Assigned task:
From the listing below, how many lines hold the word "agent"? Write only the number.

Source data:
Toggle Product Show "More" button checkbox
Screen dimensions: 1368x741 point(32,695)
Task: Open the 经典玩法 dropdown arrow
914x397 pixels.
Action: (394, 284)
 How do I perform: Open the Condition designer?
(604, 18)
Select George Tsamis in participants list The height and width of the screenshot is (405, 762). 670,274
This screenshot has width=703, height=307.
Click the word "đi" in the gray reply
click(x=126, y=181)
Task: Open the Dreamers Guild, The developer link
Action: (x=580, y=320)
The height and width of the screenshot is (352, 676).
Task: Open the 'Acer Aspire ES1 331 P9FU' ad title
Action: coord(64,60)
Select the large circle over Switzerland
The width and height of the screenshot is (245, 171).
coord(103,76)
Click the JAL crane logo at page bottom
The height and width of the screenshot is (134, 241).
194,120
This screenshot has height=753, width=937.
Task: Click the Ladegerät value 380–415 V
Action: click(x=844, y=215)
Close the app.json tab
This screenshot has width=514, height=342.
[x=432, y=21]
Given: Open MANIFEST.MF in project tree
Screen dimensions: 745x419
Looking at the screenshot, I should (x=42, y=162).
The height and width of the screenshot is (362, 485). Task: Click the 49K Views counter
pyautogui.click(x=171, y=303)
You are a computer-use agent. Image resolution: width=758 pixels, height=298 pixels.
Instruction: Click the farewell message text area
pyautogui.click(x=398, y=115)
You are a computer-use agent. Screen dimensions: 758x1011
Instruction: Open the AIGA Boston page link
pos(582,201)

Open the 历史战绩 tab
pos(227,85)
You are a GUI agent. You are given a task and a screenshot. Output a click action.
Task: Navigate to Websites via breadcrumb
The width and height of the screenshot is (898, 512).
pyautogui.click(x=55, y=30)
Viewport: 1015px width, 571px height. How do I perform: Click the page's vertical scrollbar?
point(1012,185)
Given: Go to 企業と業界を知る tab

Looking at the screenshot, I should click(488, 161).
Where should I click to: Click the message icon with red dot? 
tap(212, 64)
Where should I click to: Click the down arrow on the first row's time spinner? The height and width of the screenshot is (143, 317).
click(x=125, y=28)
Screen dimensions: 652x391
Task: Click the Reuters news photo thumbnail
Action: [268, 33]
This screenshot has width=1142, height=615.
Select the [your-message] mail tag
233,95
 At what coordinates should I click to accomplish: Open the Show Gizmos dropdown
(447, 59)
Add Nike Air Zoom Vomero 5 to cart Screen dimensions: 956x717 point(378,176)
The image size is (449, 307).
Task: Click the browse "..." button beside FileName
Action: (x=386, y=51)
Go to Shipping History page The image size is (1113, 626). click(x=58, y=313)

Exercise response:
3